Второго своего сына, родного брата дяди Всеволода, Аполлона Дмитриевича Кузнецова, бабушка не одобряла за заглазную его женитьбу, пока он служил в Балтийском флоте. Он женился, вопреки ее желанию, на какой-то, неизвестной ей, особе и, притом, на шведке, протестантке.
Вскоре после окончания войны, он написал бабушке о том, что он меняет род службы и, желая жить «на глазах маменьки», хлопочет получить место губернского почтмейстера в г. Херсоне, который отстоит всего в шестидесяти верстах от Николаева. Это даст ему возможность часто навещать ее. Он просил и местного ее содействия. Переменить службу ему необходимо, так как семья его увеличивается и получаемых им средств уже не хватает.
Бабушка, в конце концов, одобрила этот проект и даже писала по этому поводу кому-то письма, которые диктовала маме.
В то время, при существовании почтовой гоньбы исключительно на лошадях, должность губернского почтмейстера считалась довольно видной и, почему-то, прибыльной.
Проездом в Херсон, несколько месяцев спустя, перебираясь на место нового служения, Аполлон Дмитриевич с семьею задержался некоторое время в Николаеве.
Он, с женою своею Грацией Петровной (у нее, как у протестантки, было несколько имен, но она настаивала на Грации, находя его наиболее благозвучным), поселились в доме бабушки, а дети (в то время их было трое: две дочери и сын), с их немкой бонной, разместились у нас.
Эти дети, и особенно старшая «Маня», года на три старше моей сестры, были поразительно красивы.
Когда обращали на это внимание и говорили об этом, Аполлон Дмитриевич торжествовал. Самодовольно улыбаясь, он неизменно заявлял: «от Аполлона и Грации разве могло быть иначе»?!
Сам он очень напоминал своего отца, с его тонкими чертами лица, и был действительно красив, пока не располнел и не обрюзг. Грация же Петровна выглядела пышащею здоровьем, с ярким цветом лица, привлекательной дамой. Но, почему-то, она любила говорить о слабости своих нервов, о мигренях и недомоганиях.
Мама и Надежда Павловна находили, что это с ее стороны «одно кривляние» и что этим она корчит из себя «светскую даму».

Исходные записи →

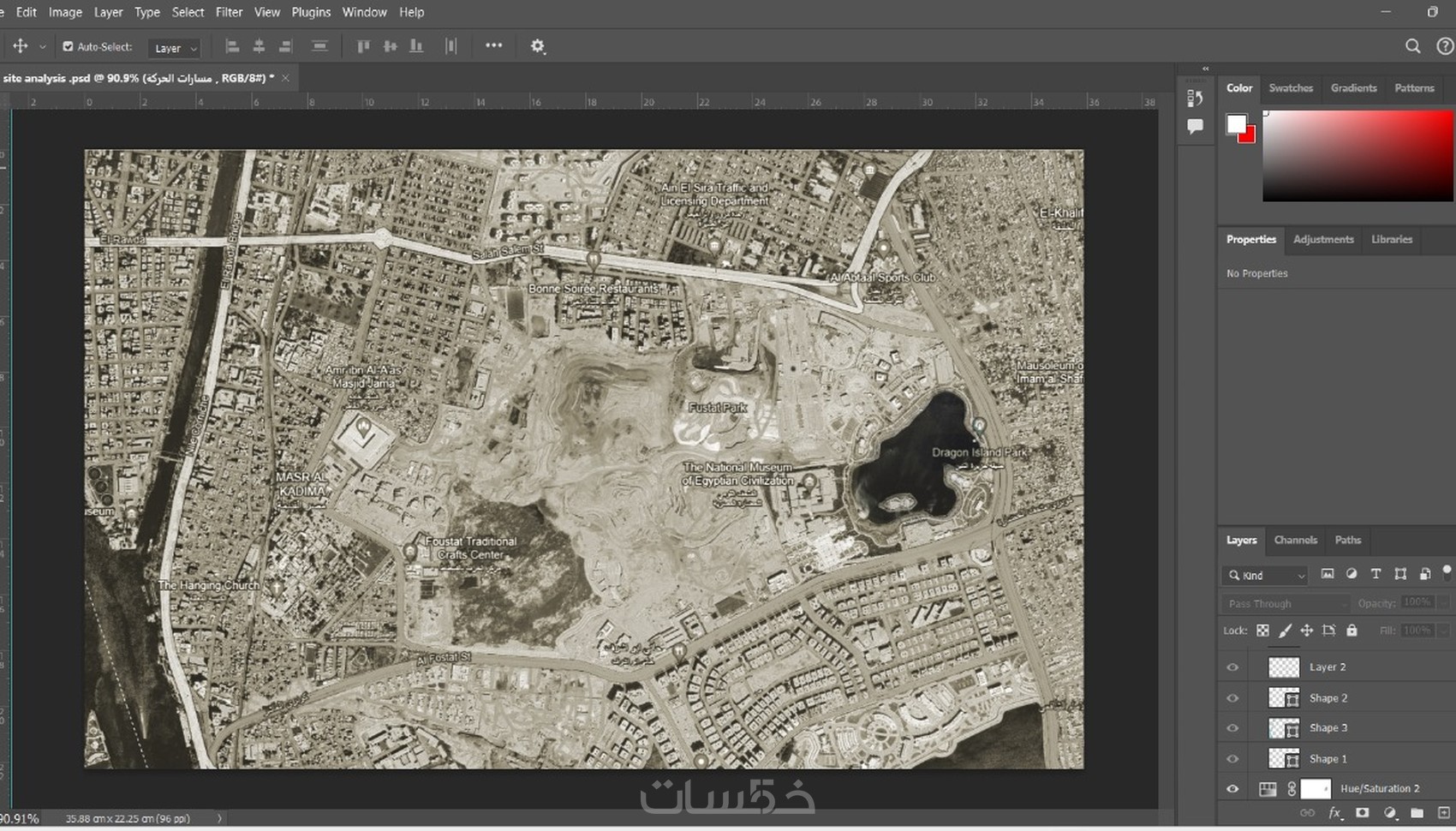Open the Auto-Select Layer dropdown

...

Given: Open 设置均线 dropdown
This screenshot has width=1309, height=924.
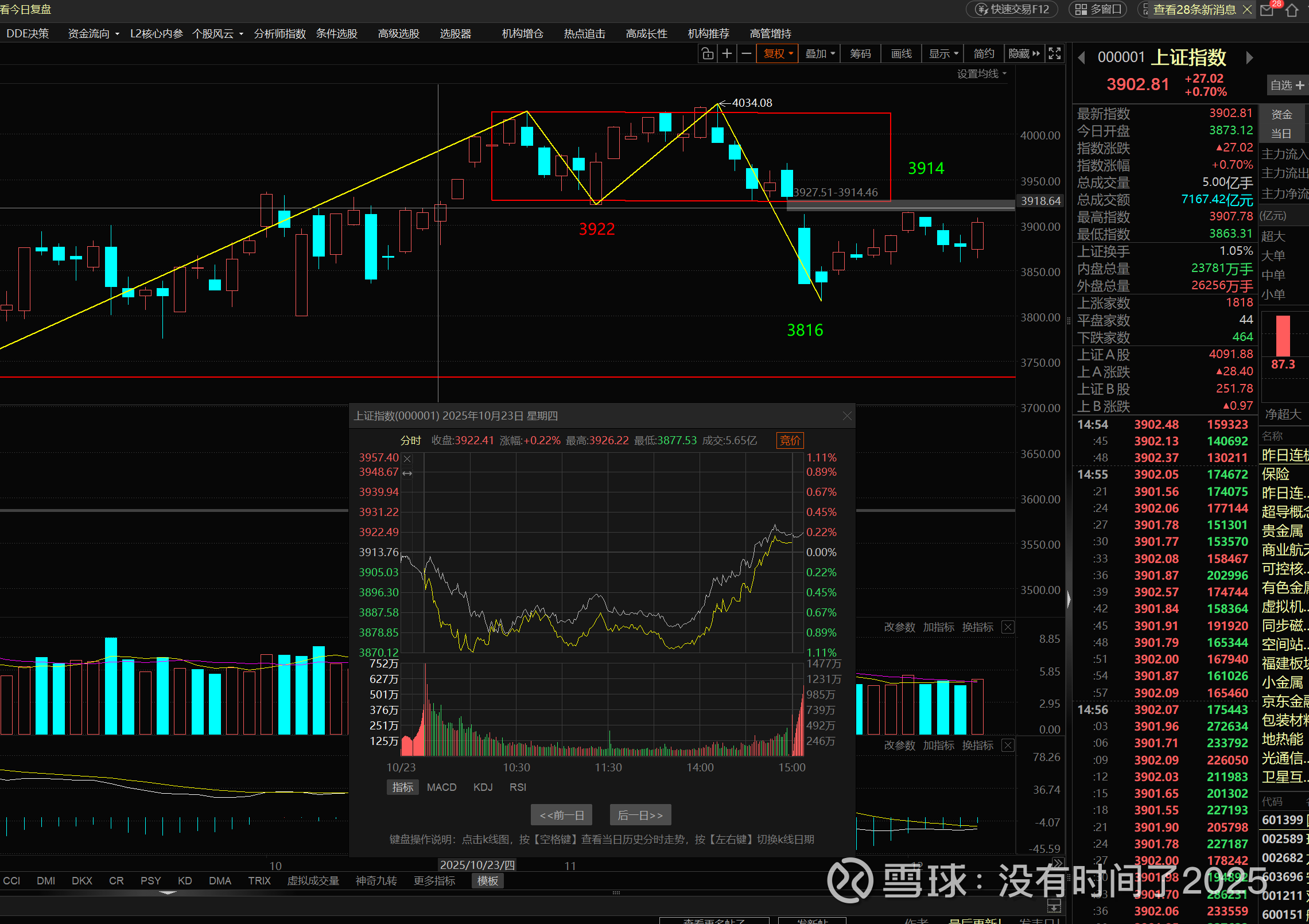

Задания →
(a) Воспроизведите без изменений фрагмент отрывка о семье Аполлона Дмитриевича между словами "В то время, при" и "были поразительно красивы." включительно.
(b) Допишите продолжение отрывка о семье Аполлона Дмитриевича Кузнецова, начиная с того места, где он заканчивается.

Ответы к заданиям →
(a)
В то время, при существовании почтовой гоньбы исключительно на лошадях, должность губернского почтмейстера считалась довольно видной и, почему-то, прибыльной.
Проездом в Херсон, несколько месяцев спустя, перебираясь на место нового служения, Аполлон Дмитриевич с семьею задержался некоторое время в Николаеве.
Он, с женою своею Грацией Петровной (у нее, как у протестантки, было несколько имен, но она настаивала на Грации, находя его наиболее благозвучным), поселились в доме бабушки, а дети (в то время их было трое: две дочери и сын), с их немкой бонной, разместились у нас.
Эти дети, и особенно старшая «Маня», года на три старше моей сестры, были поразительно красивы.

(b)
Мне Грация Петровна нравилась. Я с любопытством разглядывал ее и находил, что ее шуршащие шелковые платья, которые она часто сменяла, очень шли к ней. Ее пепельно-рыжеватая, очень пышная шевелюра также казалась мне верхом изящества.
Дети (Маня, Женя и Тося, уменьшительное от Платона) вносили массу оживления в наш домашний обиход. Они и пели и танцевали очень забавно, чему, по-видимому, их учили.
Бабушка, к которой их приводили очень разряженными и завитыми и которой они однажды демонстрировали все свои таланты, причем Грация Петровна подыгрывала им на рояле, не одобряла такого «кривляния», и после не раз говаривала: «нашли чему учить, совсем ученые обезьянки»!
В тайнике своей шестилетней души я с этим никак не мог согласиться. «Обезьянки» решительно завладели моим вниманием. Особенно очаровательною казалась мне старшая- «кузина Маня». Она держала себя совсем, как взрослая, в сознании своей неотразимой привлекательности.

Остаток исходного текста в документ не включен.